The Reserve Bank has signalled it may have to cut interest rates to historic lows next month to prevent unemployment rising.
A reduction in the cash rate, now 1.5 per cent, has been widely expected as the economy slowed and inflation has remained at negligible levels.
In a speech to the Queensland branch of the Economic Society of Australia in Brisbane, Reserve Bank of Australia governor Philip Lowe suggested the unemployment rate would need to fall below 5 per cent to lift subdued wages and boost weak inflation.
The announcement from Australia’s central bank chief followed the release of minutes of the Reserve Bank’s May policy meeting where it said recently downgraded growth forecasts would have been even lower if they hadn’t incorporated current market forecasts for two rate cuts.
On Tuesday regulators proposed to loosen lending restrictions and alter the serviceability hurdle rate to allow home-buyers to borrow more, suggesting an injection in the offing for the housing market and economy.
“The main reason for the shift in momentum in the Australian economy is a slowdown in household consumption growth,” Lowe said.
“Over the second half of 2018, household consumption increased by just 0.75 per cent, which is an unusually soft outcome.”
Underlying inflation is currently 1.4 per cent – the equal-lowest on record – well below the RBA’s target band of 2 to 3 per cent.
“A lower cash rate would support employment growth and bring forward the time when inflation is consistent with the target. Given this assessment, at our meeting in two weeks' time, we will consider the case for lower interest rates.”
The RBA, which decided against cutting rates earlier this month, considering the move to controversial in the lead into the federal election, last sliced official interest rates in August 2016 to 1.5 per cent.

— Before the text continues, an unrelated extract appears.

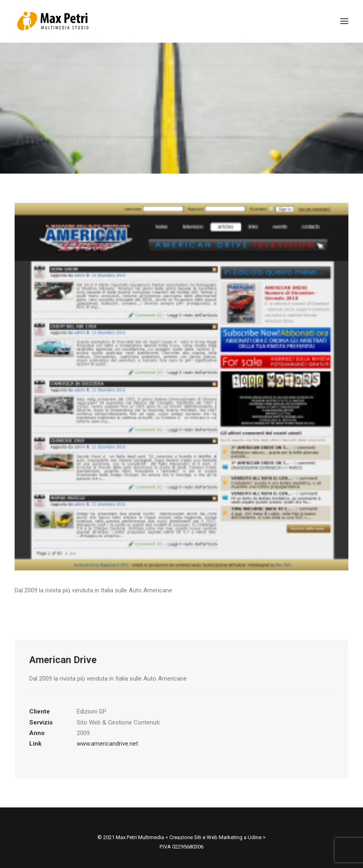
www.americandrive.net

In the event that the unemployment rate does not move lower with current policy settings, Lowe said there are a number of options at hand.

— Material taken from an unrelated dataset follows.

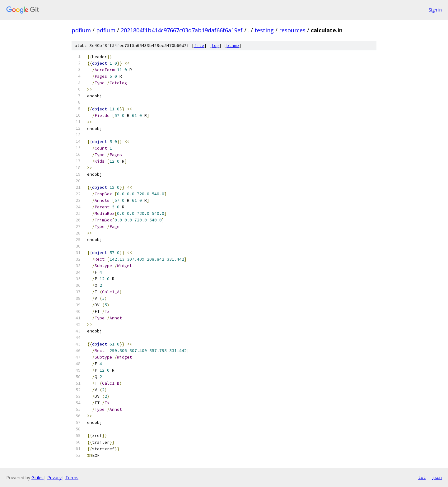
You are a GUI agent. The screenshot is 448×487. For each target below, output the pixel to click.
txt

“These include: further monetary easing; additional fiscal support, including through spending on infrastructure; and structural policies that support firms expanding, investing and employing people.”
“Relying on just one type of policy has limitations, so each of these is worth thinking about.”
Related: Home Lending Suffers Weakest Month in 35 Years: RBA
GDP Growth
Lowe said the potential delay of proposed government tax cuts to next financial year could reduce household income growth by 0.3 per cent this calendar year.
The RBA is relying on tax relief to boost Australians’ disposable income growth in the next couple of years.
“We are expecting household disposable income to grow at an average rate of 4 per cent over the next couple of years, which is noticeably higher than the average of recent times,” Lowe said.
“Stronger growth in income will help, but the more important factor is some tax relief.”
The RBA highlighted that the decline in housing prices was a major factor, but the more importantly the long period of weak growth in household income was effecting the economy, rising at an average pace of just 2.75 per cent compared with 6 per cent over the preceding decade.
“As this period of weak income growth has persisted, it has become harder for households to dismiss it as just a temporary development – as something that will pass quickly,” Lowe said.
“The lower rate of income growth has also made it harder for households to pay down debt.”
“The end result has been that many people have decided to adjust their spending plans.”